Two teas from an area southeast of the Abe River in Warashina and from nearby Ôma, Ôkawa District.
As its name indicates, Warashina is the area located on both banks of Warashina River (which is westernmost on the map, and flows into Abe River downstream).
Here is an Oku-midori cultivar. The leaves are very beautiful (some of you may perhaps remember the 2013 Oku-midori from Ashikubo, which was also very affordable), and their fragrance is that of sweetness on a texture that recalls dry grasses.
Infusion confirms the initial impressions, producing liquor with a powerful, mellow fragrance. The aromas are slightly creamy and warm, like good bread. Very appetizing, this liquor is also quite strong in the mouth. Very round and sweet, it is not very complex, but it is very effective, with a lot of aftertaste and length. Creamy flavours dominate the first infusion, which has no astringency and a very assertive presence in the mouth. You need only pay a minimum of attention to the brewing time: it is virtually impossible to make poor tea with this sencha.

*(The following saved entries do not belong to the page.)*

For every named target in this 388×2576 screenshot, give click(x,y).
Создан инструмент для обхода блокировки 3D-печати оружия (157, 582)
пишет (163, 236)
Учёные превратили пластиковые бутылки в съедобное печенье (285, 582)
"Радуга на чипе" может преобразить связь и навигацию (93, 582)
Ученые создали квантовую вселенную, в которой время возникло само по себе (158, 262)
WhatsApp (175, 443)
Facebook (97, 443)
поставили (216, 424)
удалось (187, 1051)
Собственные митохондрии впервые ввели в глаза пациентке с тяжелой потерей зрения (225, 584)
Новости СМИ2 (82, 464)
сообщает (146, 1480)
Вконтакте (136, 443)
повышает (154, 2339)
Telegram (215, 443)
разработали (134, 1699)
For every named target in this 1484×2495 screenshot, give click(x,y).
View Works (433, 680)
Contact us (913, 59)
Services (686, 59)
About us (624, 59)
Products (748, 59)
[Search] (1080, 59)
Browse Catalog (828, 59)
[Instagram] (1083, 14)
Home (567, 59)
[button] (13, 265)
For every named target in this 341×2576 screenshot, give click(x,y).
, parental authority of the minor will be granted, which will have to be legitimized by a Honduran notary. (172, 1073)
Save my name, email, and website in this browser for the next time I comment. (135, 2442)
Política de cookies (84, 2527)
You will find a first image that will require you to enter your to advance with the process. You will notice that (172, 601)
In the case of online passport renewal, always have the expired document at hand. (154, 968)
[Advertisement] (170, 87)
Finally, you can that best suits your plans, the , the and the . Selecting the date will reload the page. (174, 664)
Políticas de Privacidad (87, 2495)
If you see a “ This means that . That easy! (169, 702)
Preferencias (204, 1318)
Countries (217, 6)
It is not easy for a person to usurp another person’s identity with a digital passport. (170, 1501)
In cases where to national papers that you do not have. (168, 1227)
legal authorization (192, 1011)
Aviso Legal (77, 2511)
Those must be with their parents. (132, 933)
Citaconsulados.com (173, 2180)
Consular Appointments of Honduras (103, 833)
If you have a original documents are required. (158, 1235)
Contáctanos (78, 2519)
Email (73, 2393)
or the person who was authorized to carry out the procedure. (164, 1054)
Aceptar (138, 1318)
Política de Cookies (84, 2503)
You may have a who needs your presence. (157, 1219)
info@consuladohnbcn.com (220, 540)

In the second infusion, this tea becomes lighter, but the aftertaste becomes even stronger! With more or less astringency, this lighter liquor finally gives us a pleasant break before allowing us to take advantage of the mouth-watering length that perfumes the throat.
Finally, a third and final infusion brings out something more “fresh” in the fragrance. This time with gentle astringency, it becomes airy, very smooth, a real pleasure for the throat, and the length is still present.
A very nice little tea. It may not have quite as much complexity as other Hon.yamas, but it is already strong and mellow, and the price is entirely reasonable.
Continuing upstream along Warashina River, the road finally leaves the stream and climbs the mountain, with ruts in the middle of the road, monkeys and serows (Japanese goat-antelopes). This hillside “road” leads us to Ôkawa, and then Ôma.
It is there, at 650-700 m (around 2200 feet) in altitude, that we find Mr. Nakamura. He produces one of the tardiest Shizuoka teas in this environment. He begins harvesting at the end of May, and does not finish until the beginning of June.
This Yabukita cultivar sencha begins by showing more complexity: its leaves have a lively, sweet fragrance that gives a “wild” impression with something of humus and also a touch of mineral.
If you prepare it with coolish water, you should not hesitate to leave it to brew for more than a minute, but it is also a tea that is very rewarding when made with hot water.
This is what I like about mountain teas: their strong, sweet peaty fragrance. There is something rich about them, in the culinary sense of the term, yet once they are in the mouth they are very delicate. It is not that they are lacking in flavour, much to the contrary, but the liquor is not heavy, and it is so velvety in the throat!
Nonetheless, the liquor of this tea is remarkably dense. It is sweet, but not excessively full of umami, and there is a little astringency. In fact, it is very well balanced.
The aftertaste is phenomenal! Wonderful length!
In short, there is no heaviness or drawback, but a great deal of power.
This sencha from Ôkawa-Ôma remains just as strong in the second infusion. Its fragrance becomes more fruity, and it is a touch more floral in the mouth.
The third and fourth infusions continue to please the palate and throat with rich, velvety liquor that nonetheless becomes slightly more tannic.
It is difficult to compare it with the Warashina, but I would say that with this sencha we have of course a richer, more complex tea, but also one that is more masculine. It is more difficult to appreciate at the beginning, but it nonetheless has more possibilities, and it is also a tea that you will not get tired of.